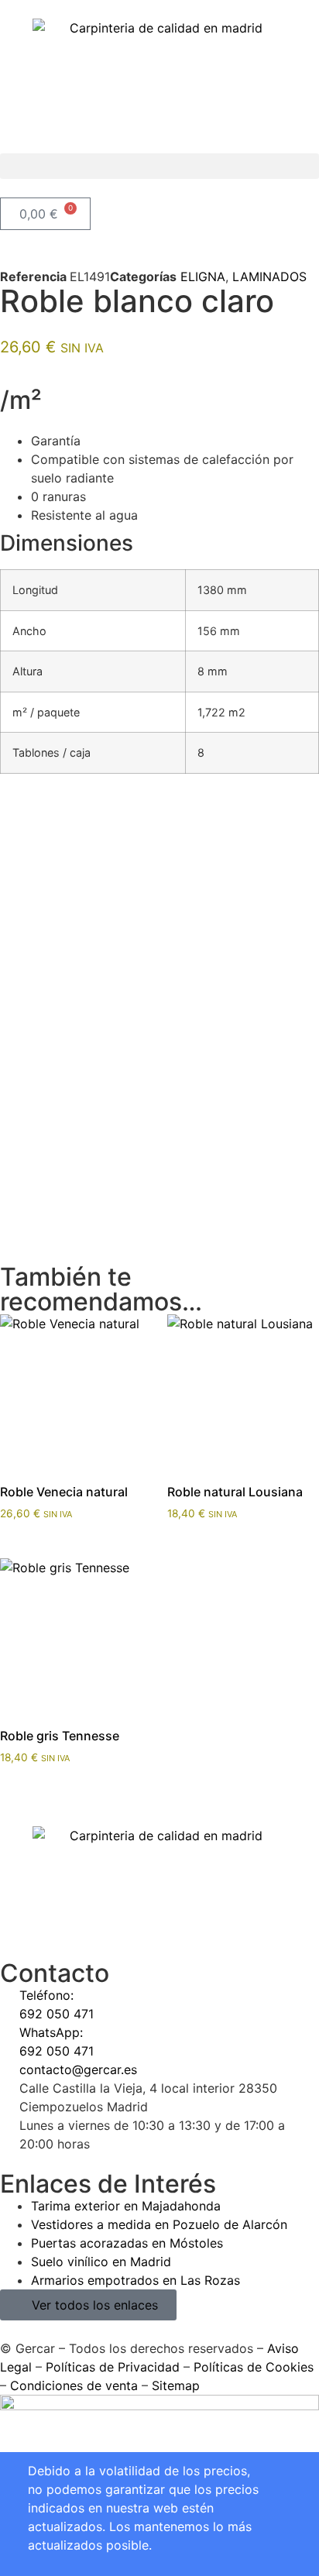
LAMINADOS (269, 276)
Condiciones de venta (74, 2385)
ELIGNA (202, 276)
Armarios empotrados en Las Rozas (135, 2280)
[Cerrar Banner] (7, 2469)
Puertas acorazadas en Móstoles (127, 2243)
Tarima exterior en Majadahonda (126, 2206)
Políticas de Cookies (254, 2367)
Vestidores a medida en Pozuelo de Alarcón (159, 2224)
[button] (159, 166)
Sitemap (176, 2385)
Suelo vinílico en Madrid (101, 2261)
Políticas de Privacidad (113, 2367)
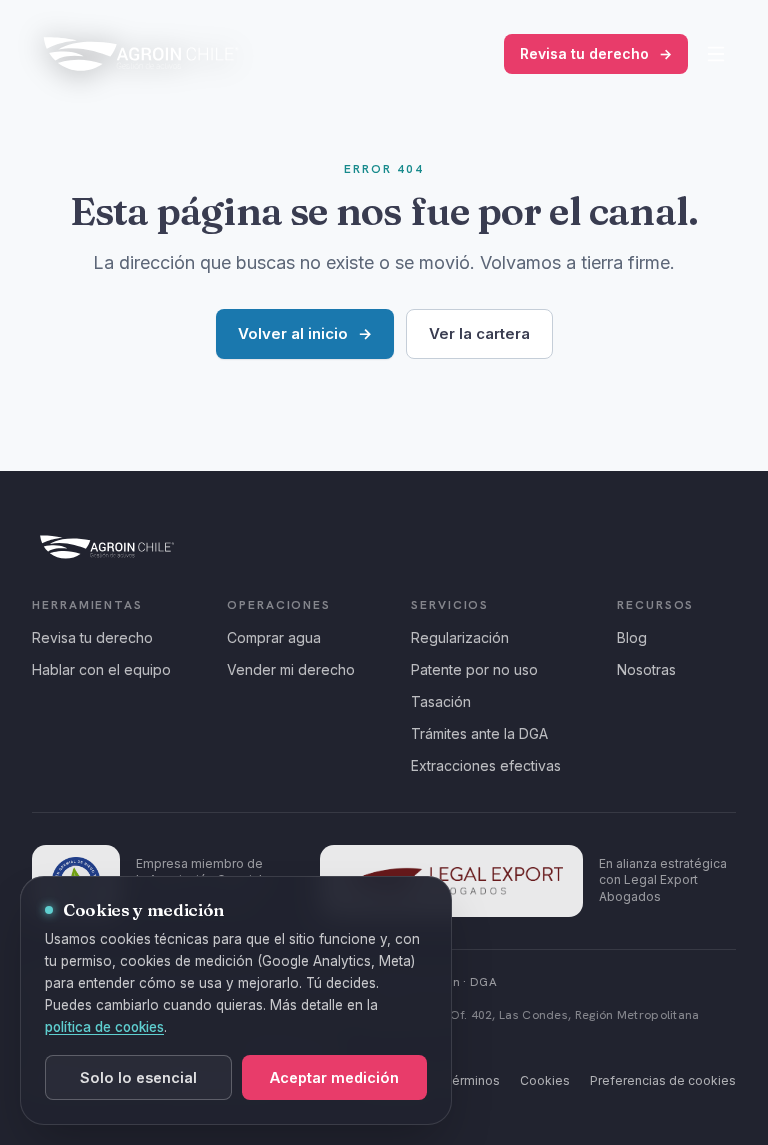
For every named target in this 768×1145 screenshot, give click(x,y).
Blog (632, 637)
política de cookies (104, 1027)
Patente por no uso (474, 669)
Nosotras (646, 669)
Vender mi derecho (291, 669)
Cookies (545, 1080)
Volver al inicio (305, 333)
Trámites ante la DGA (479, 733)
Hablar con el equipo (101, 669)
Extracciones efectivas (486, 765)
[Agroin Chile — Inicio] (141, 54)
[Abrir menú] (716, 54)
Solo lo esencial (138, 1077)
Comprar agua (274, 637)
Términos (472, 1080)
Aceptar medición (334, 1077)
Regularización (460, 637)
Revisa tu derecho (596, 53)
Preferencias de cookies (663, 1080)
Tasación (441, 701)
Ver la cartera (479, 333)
******************************
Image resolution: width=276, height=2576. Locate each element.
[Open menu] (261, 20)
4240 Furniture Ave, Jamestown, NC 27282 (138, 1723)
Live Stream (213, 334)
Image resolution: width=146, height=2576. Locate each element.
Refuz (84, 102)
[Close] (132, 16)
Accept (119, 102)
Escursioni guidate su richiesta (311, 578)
******************************
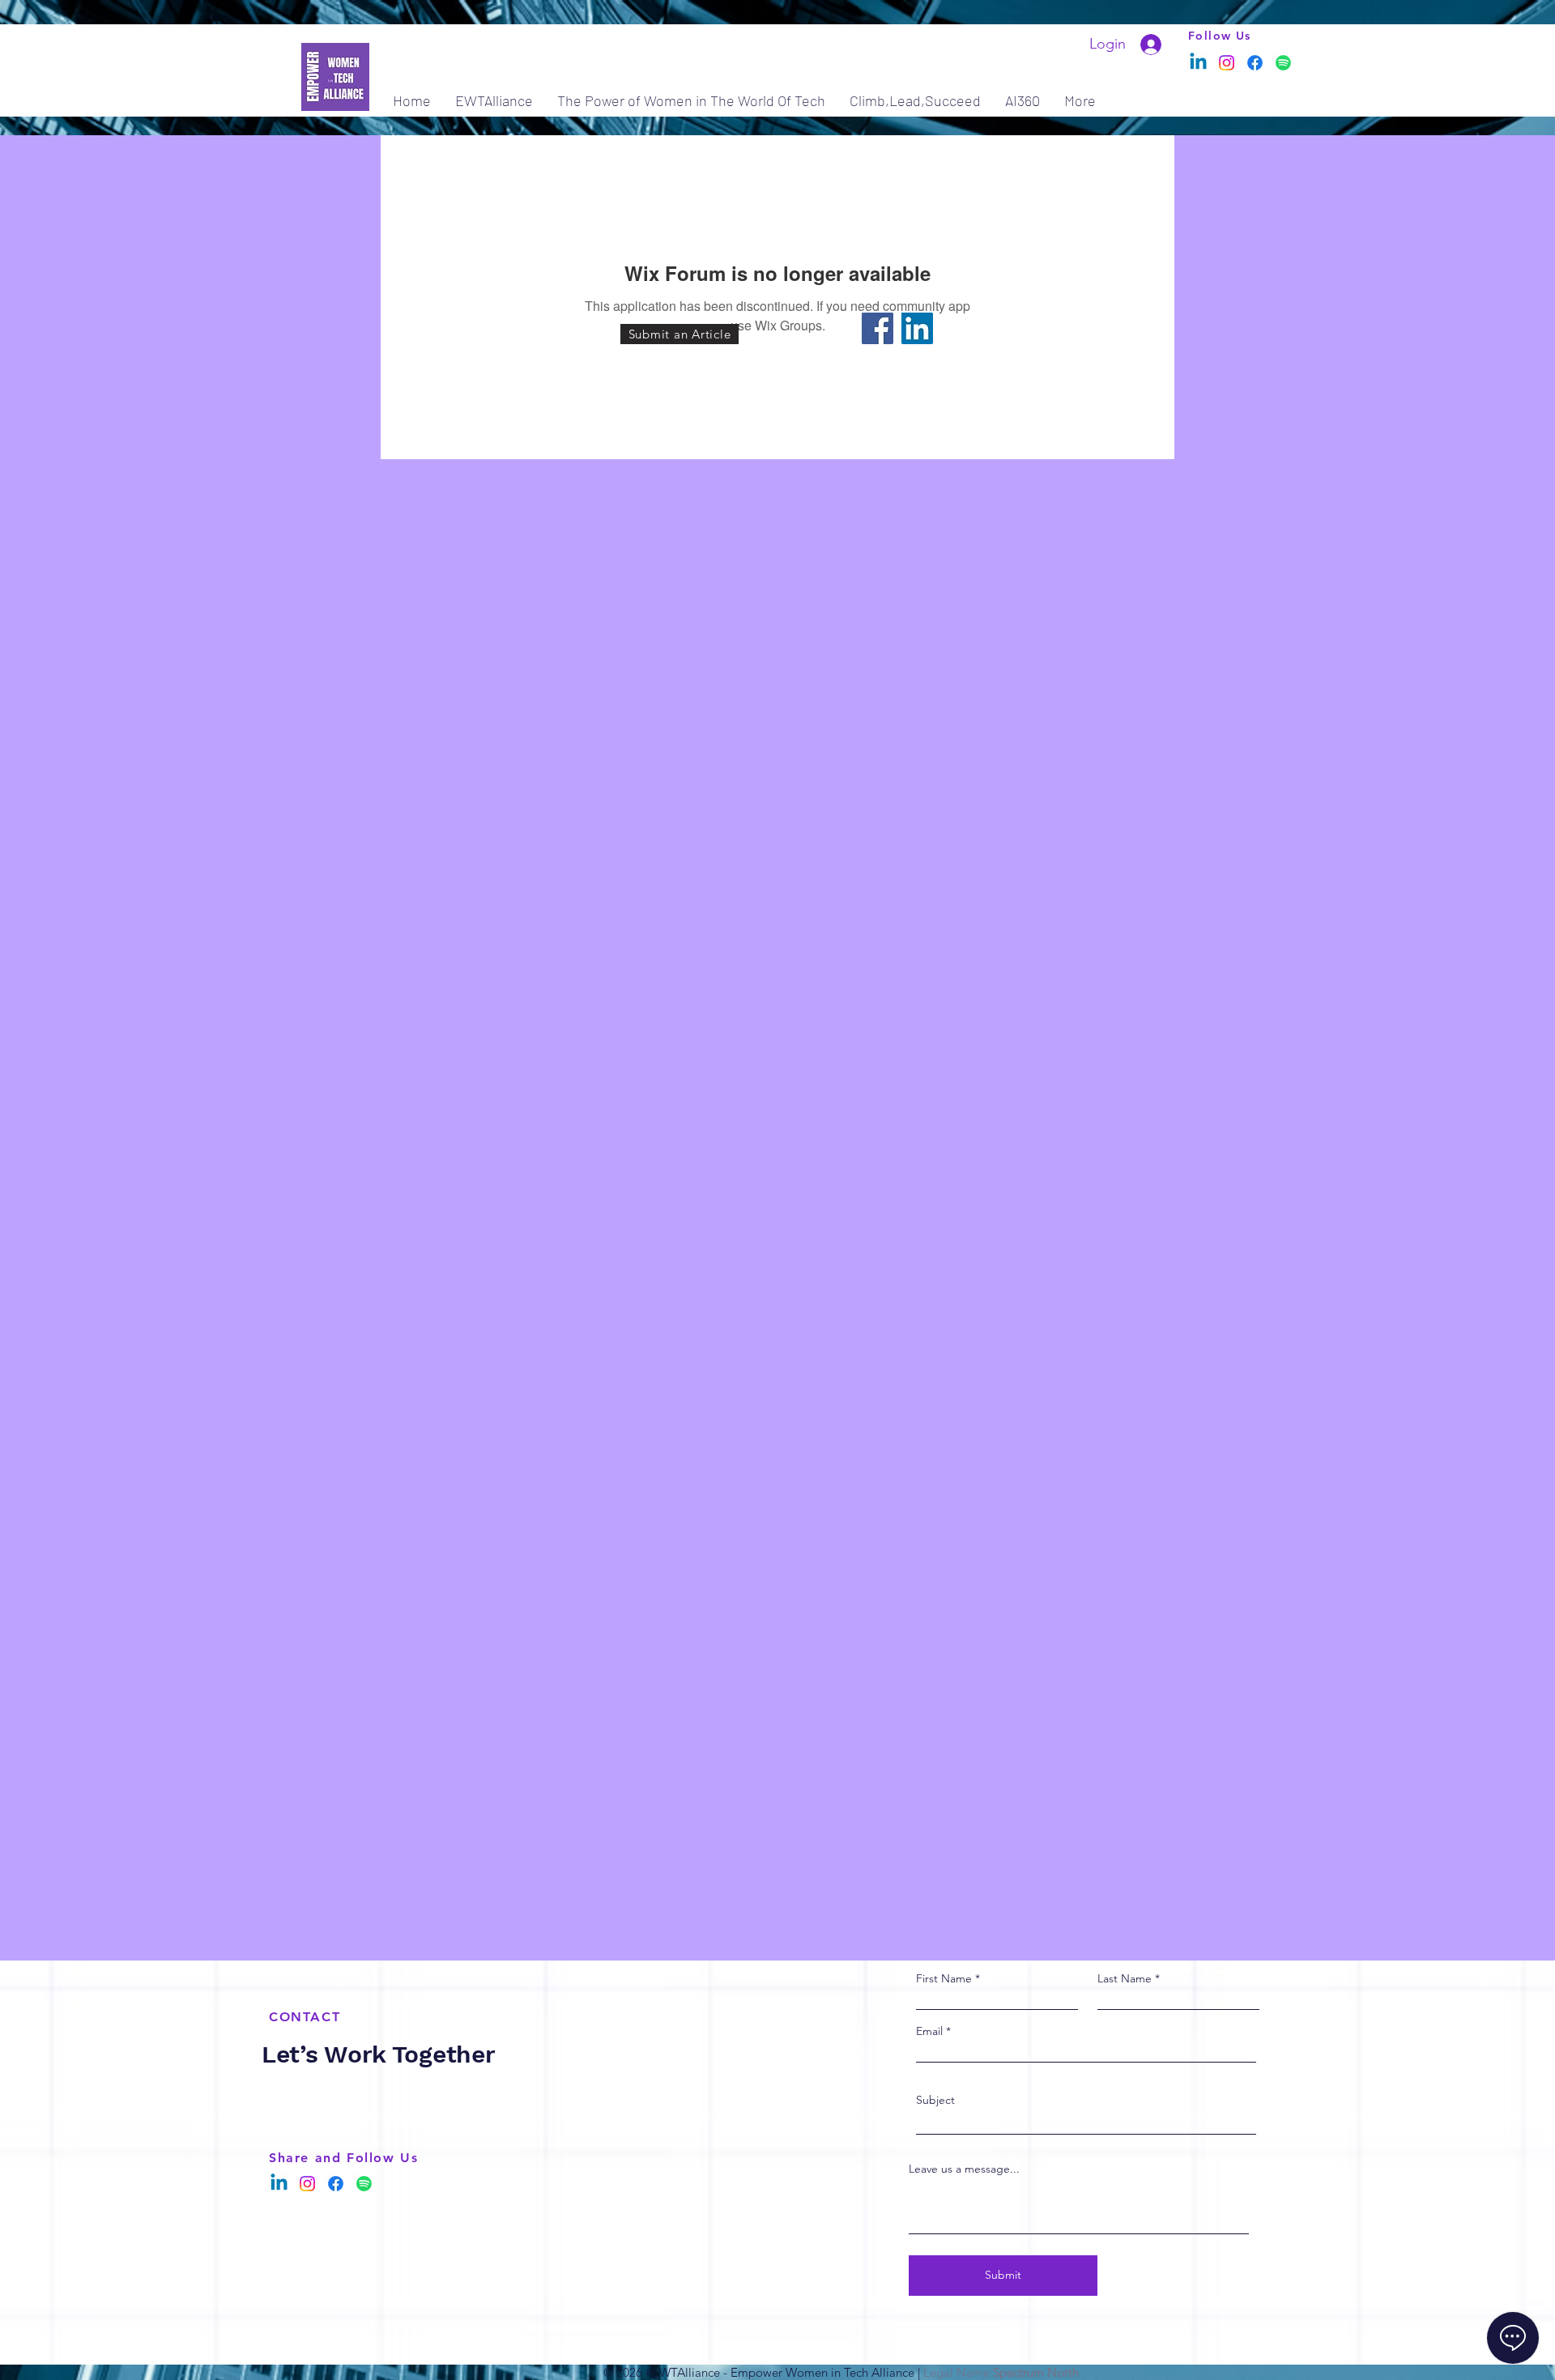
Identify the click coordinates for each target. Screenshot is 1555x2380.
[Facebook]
******************************
## Your goal
Print nothing except the lines above from the one containing "Puertas acorazadas en Móstoles (127, 2243)" down to the one containing "Patente por no uso (474, 669)", both included, exactly as written and free of pictures.

## Exercise answer
Puertas acorazadas en Móstoles (127, 2243)
Tarima exterior en Majadahonda (126, 2206)
Políticas de Cookies (254, 2367)
Vestidores a medida en Pozuelo de Alarcón (159, 2224)
[button] (159, 166)
Sitemap (176, 2385)
Suelo vinílico en Madrid (101, 2261)
Políticas de Privacidad (113, 2367)
For every named target in this 768×1145 screenshot, give click(x,y).
Blog (632, 637)
política de cookies (104, 1027)
Patente por no uso (474, 669)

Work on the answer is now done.